● Exercise objective
From the passage on Beurling over Malta below, reproduce the text between "Beurling was then" and "only three survivors.", inclusive.

● Document segment

Beurling was shot down four times over Malta. On 14 October 1942 (his last flight over Malta), Beurling scrambled with six other pilots from his squadron to intercept a raid of Ju 88s escorted by 60 Bf 109s, Macchi 202s and Reggiane 2001s just south of Zonqor Point. He strafed a bomber that he claimed to have shot down, but was, in turn, hit by return fire from the Ju 88: "I picked up about 30 bullet holes." Then he claimed to have damaged a Messerschmitt and to have blown the left wing of another Bf 109 off at the root. Seconds later, another German fighter hit him from below. He was wounded in the heel, elbow and ribs, and his Spitfire was set on fire. He managed to bail out into the sea. During this action, no Messerschmitt was in fact destroyed. Only 2. Staffel (Black 1/7619) of I/JG53, flown by Obfw Josef Edere who was wounded, was damaged in the action, and Edere crash-landed at San Pietro, Sicily. Beurling was probably shot down by Obfw Riker of 4/JG53 or Ltn Karl von Lieres of 2/JG27 (who was credited with his 26th). Of the seven Ju 88s claimed to have been shot down by the RAF, only one did not return. After his rescue, Beurling was hospitalised.

Beurling was then sent back to Britain on 31 October 1942. On the way, the B-24 transport aircraft he was aboard crashed into the sea off Gibraltar. Beurling was one of only three survivors.

● Data extract
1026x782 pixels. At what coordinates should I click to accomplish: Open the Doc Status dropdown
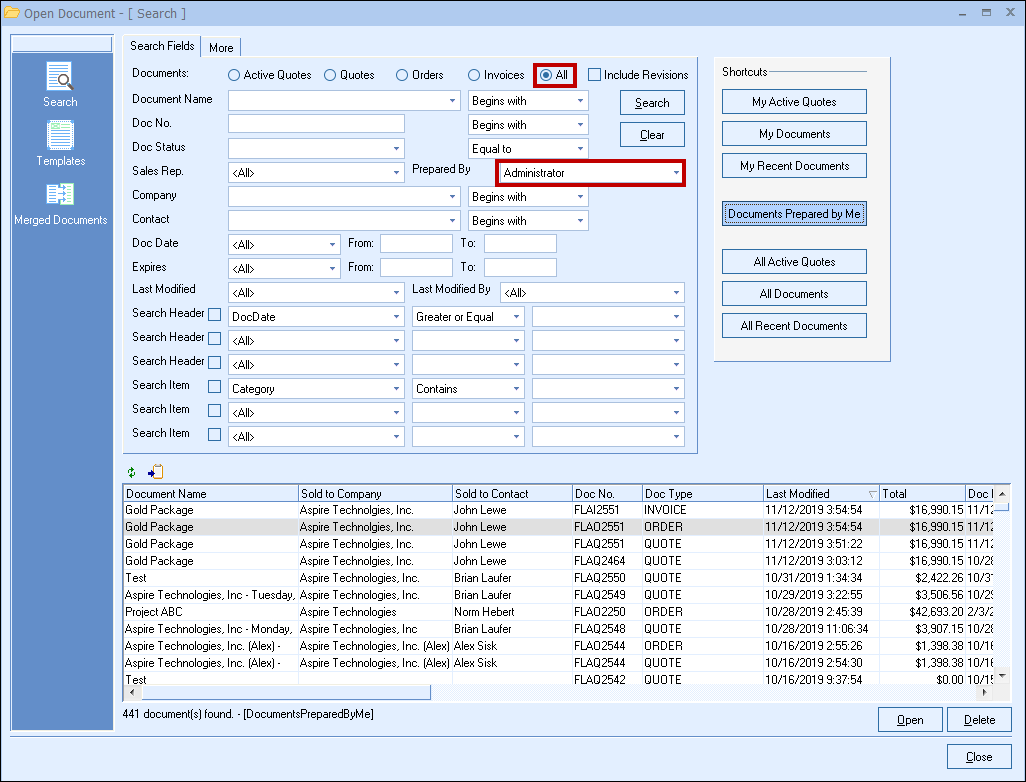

* * *

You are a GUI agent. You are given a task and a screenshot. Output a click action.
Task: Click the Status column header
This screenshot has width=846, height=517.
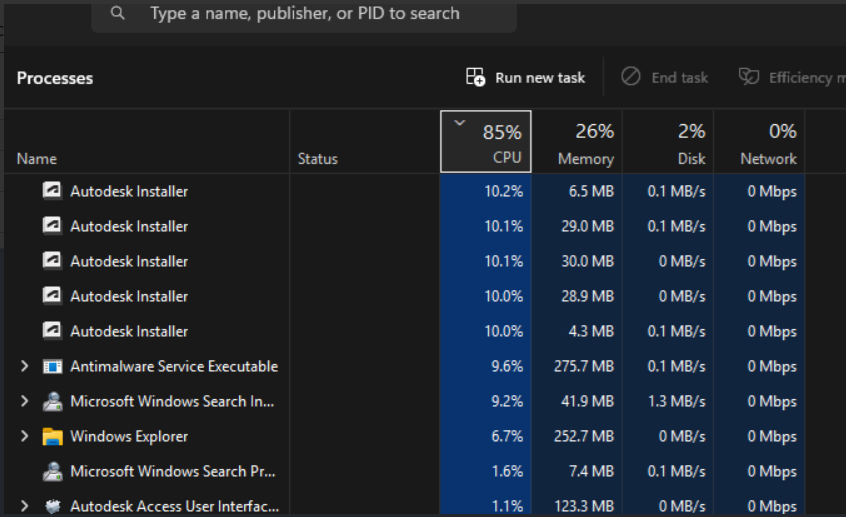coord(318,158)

● Problem solution
Beurling was then sent back to Britain on 31 October 1942. On the way, the B-24 transport aircraft he was aboard crashed into the sea off Gibraltar. Beurling was one of only three survivors.